Design Options — the landscape

Now you understand why the fabric is different. Next question: what shape do you build?

The industry has converged on four patterns. Each one optimizes a different axis — cost, scale, predictability, or operational simplicity — and each one has a sweet spot in cluster size. This page is the map: what each pattern is, when each one wins, and how to pick. The deep dives sit in the next two pages.

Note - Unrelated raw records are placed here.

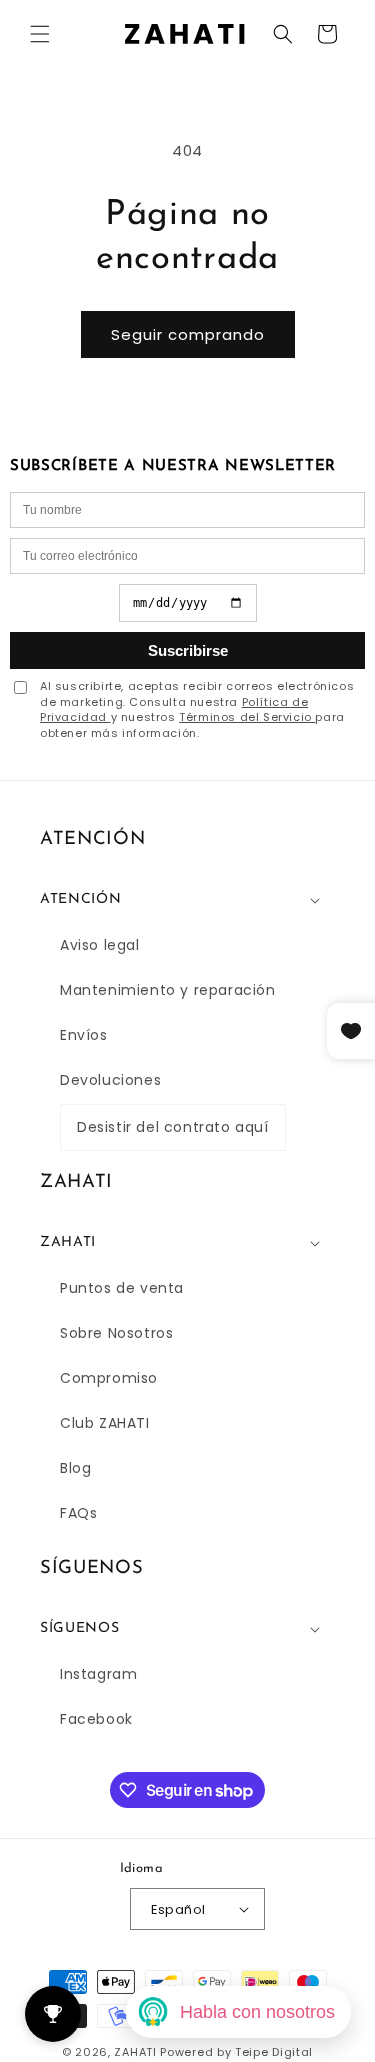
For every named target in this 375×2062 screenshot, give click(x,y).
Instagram (98, 1674)
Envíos (84, 1035)
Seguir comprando (188, 334)
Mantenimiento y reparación (168, 990)
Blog (75, 1468)
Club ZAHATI (105, 1423)
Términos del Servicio (247, 717)
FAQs (78, 1513)
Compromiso (109, 1378)
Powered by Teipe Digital (236, 2052)
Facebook (96, 1719)
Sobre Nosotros (116, 1333)
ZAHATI (135, 2052)
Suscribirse (188, 650)
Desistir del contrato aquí (173, 1127)
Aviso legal (100, 945)
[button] (40, 34)
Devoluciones (110, 1080)
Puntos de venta (122, 1288)
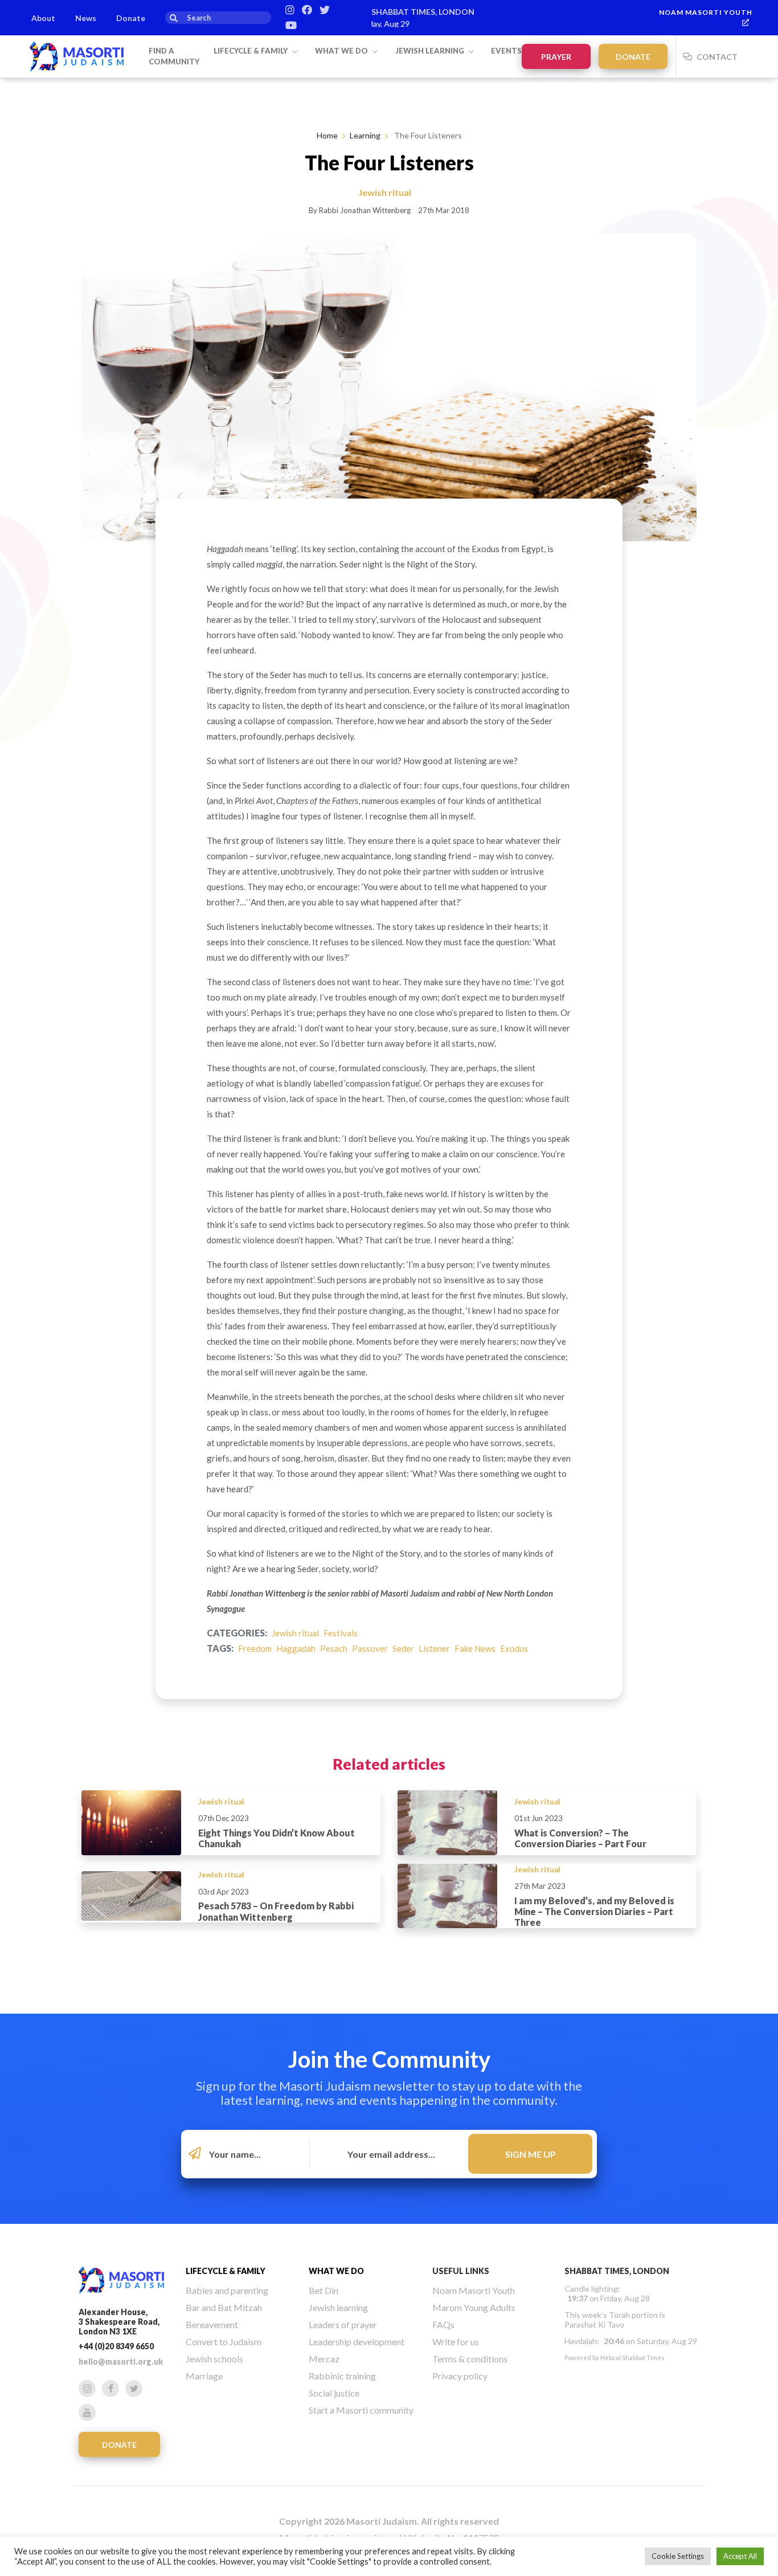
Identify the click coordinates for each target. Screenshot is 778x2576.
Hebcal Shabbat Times (632, 2357)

One-page reference titled "AI Fabric Design Options: The Landscape" comparing the four fabric design patterns. Top section: "The Four Patterns at a Glance" table with rows for ROD (Rail-Optimized: graceful 7/8 degradation, default for serious training, 1K–10K GPUs), RUD (Rail-Unified: all NICs on one ToR, hash polarization risks, under 256 GPUs), Scheduled Fabric (microsecond-bounded latency, when predictability matters, 1K to 8K GPUs), and Multi-Planar (separate leaves/spines/super-spines per rail, hyperscale fabrics, above 16K GPUs). Middle section: four numbered cards illustrating each pattern with a small topology diagram — ROD with 2 GPUs and NICs on Leaf 0/Leaf 1 ("Same-index GPUs share a rail"), RUD with NICs collapsing to one ToR Switch, Scheduled with packets sliced into cells and reassembled ("End-to-end credit scheduling"), and Multi-Planar with N parallel planes ("N parallel fabrics end-to-end"). Bottom section: "Multi-Tenancy: When Tenants Share the Fabric" with three columns — Separate Physical Fabrics (works for hyperscale CapEx, breaks for small clusters), VRF-per-Tenant (works for trusted inference, breaks for training because VRF doesn't isolate PFC/buffers), VXLAN-EVPN Overlay (works for front-end storage/mgmt, breaks for back-end due to latency overhead). Footer rule: at hyperscale, dedicated back-end fabrics per tenant with shared front-end; collectives don't share well.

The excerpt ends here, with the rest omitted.